Het hof overweegt dat “[onroerende zaak]” een eenvoudige gemeenschap is. Partijen zijn op de voet van artikel 3:172 BW beiden draagplichtig voor de lasten, ieder voor de helft. De deelgenoot die meer heeft betaald dan de helft heeft voor het meerdere regres op de andere deelgenoot. De advocaat van de man heeft dit ter terechtzitting ook erkend. Uit de stukken is gebleken dat de man vanaf 2012 de retributie en andere lasten niet meer heeft betaald. De man heeft vanaf die datum derhalve geen regresvordering op de vrouw, zodat zijn verzoek ter zake moet worden afgewezen. Naar het hof begrijpt, heeft voorts geen van partijen een grief gericht tegen hetgeen de rechtbank omtrent de retributie 2011 heeft beslist, zodat deze retributie niet aan het hof voorligt. Wat betreft de overige kosten die de man stelt te hebben betaald voor “[onroerende zaak]”, zoals kosten voor tuinonderhoud, hypotheekrente, verzekerings-, verkoop en advieskosten, overweegt het hof als volgt. Conform artikel 3:170 BW kunnen handelingen dienende tot gewoon onderhoud of tot behoud van een gemeenschappelijk goed, en in het algemeen handelingen die geen uitstel kunnen genieten door ieder der deelgenoten zelfstandig worden verricht, voor het overige geschiedt het beheer door de deelgenoten gezamenlijk. Tuinonderhoud kan gewoon onderhoud zijn, zulks hangt af van de aard van de werkzaamheden. Als er sprake is van renovatie beschouwd het hof dit niet als gewoon onderhoud. De deelgenoten dienen in beginsel overleg te voeren over het te verrichten onderhoud en daar gezamenlijk over te beslissen. In het onderhavige geval heeft het hof niet kunnen vaststellen of partijen overleg hebben gevoerd over het onderhoud noch heeft het hof kunnen vaststellen of de man de door hem gestelde kosten uit zijn privévermogen heeft voldaan. De stelling van de man dat de vrouw de helft van deze overige kosten aan hem moet voldoen, faalt derhalve.

Roerende zaken

19.
De man wenst teruggave van de roerende zaken zoals vermeld op de door hem overgelegde lijst (productie 12). De vrouw heeft ter terechtzitting verklaard dat zij bereid is deze zaken aan de man af te geven, indien hij naar [buitenland] komt.
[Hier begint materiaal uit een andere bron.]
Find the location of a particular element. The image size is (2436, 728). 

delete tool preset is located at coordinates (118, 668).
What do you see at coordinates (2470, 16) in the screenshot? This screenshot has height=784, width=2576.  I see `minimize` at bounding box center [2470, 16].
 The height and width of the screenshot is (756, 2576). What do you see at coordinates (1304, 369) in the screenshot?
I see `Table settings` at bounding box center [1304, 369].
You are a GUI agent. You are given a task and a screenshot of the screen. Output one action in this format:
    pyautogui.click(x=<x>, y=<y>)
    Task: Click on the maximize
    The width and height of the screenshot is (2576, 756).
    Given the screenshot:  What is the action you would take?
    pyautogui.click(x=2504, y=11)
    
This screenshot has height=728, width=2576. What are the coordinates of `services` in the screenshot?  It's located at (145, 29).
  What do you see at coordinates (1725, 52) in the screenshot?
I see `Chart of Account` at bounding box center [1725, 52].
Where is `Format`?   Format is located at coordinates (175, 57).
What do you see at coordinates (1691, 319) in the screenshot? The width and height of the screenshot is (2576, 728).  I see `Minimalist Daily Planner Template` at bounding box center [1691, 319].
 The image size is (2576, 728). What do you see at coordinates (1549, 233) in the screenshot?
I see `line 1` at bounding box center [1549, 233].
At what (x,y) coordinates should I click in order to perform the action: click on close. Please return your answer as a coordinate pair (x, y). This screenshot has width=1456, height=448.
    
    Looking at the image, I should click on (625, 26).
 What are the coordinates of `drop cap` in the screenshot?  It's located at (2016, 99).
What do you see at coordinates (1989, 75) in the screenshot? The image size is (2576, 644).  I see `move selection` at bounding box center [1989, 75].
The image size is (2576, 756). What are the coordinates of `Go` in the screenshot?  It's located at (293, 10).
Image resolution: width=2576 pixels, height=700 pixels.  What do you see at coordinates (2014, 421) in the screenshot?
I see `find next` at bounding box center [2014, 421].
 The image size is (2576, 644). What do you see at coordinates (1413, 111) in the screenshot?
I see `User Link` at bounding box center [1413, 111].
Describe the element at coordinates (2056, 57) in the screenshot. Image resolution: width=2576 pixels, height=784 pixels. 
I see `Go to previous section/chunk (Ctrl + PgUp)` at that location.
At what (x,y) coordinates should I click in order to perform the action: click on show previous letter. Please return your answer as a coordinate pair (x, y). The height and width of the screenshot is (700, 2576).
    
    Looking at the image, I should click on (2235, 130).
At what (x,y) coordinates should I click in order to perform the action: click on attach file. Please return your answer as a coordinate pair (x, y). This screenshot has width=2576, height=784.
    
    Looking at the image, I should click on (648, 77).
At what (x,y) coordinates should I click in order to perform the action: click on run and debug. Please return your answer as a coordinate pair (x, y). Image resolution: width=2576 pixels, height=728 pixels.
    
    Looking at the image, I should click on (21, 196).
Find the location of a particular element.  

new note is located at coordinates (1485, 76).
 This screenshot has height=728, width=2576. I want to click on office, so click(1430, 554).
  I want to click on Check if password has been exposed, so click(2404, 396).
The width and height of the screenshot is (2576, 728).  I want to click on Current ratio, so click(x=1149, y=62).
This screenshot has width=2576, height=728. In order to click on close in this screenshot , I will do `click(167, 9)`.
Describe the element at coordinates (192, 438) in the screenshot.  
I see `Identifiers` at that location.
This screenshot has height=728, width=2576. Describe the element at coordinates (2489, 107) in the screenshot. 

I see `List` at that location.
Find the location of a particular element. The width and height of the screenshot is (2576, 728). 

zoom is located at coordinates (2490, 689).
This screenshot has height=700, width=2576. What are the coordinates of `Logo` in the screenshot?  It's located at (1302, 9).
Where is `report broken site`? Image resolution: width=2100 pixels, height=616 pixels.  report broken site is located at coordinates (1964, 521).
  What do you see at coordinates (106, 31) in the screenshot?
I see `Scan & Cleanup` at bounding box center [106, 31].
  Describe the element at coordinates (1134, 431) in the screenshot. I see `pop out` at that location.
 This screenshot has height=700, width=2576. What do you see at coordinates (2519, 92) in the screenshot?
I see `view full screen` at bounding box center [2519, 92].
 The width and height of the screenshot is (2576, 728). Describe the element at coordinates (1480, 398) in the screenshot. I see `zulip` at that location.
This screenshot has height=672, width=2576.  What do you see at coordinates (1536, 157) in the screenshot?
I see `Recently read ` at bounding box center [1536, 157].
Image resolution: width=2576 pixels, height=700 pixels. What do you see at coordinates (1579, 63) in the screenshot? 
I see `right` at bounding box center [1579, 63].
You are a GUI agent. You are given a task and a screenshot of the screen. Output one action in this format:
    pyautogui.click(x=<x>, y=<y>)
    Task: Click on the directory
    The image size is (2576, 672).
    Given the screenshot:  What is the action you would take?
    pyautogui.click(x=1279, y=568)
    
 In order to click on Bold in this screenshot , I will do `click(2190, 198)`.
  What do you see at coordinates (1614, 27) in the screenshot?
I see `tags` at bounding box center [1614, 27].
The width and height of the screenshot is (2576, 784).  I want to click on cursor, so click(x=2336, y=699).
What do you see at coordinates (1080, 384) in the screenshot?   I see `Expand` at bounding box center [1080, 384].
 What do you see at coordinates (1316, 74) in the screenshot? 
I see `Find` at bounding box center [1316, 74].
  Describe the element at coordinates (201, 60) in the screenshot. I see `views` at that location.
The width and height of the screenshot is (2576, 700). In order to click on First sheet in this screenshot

De advocaat heeft ter terechtzitting voorgesteld dat een derde de zaken voor de man zal ophalen. Het hof gaat ervan uit dat partijen in onderling overleg zullen regelen wanneer en op welke wijze deze zaken voor de man zullen worden opgehaald. Het verzoek van de man de vrouw te veroordelen om aan de man af te geven alle roerende zaken zoals vermeld op de lijst, zal derhalve worden afgewezen.

Proceskosten

20.
Gelet op de familierechtelijke aard van deze zaak zal het hof de proceskosten van het geding in hoger beroep tussen partijen compenseren.

Bewijsaanbod

21.
Gelet op de hierna te geven beslissing, gaat het hof voorbij aan het bewijsaanbod van de vrouw.
22.
Dit alles leidt tot de volgende beslissing.
BESLISSING OP HET PRINCIPALE EN HET INCIDENTELE HOGER BEROEP
Het hof:
vernietigt de bestreden beschikking voor zover deze de uitkering tot levensonderhoud voor de man betreft en, in zoverre opnieuw beschikkende:
wijst het inleidende verzoek van de man een uitkering tot zijn levensonderhoud vast te stellen alsnog af;
bekrachtigt de bestreden beschikking voor zover aan het oordeel van het hof onderworpen voor het overige;
compenseert de kosten van het geding in hoger beroep in die zin dat iedere partij de eigen kosten draagt;
wijst het in hoger beroep meer of anders verzochte af.
Deze beschikking is gegeven door mrs. Labohm, Obbink-Reijngoud en Zwagemaker, bijgestaan door mr. De Witte-Renkema als griffier, en uitgesproken ter openbare terechtzitting van 23 juli 2014.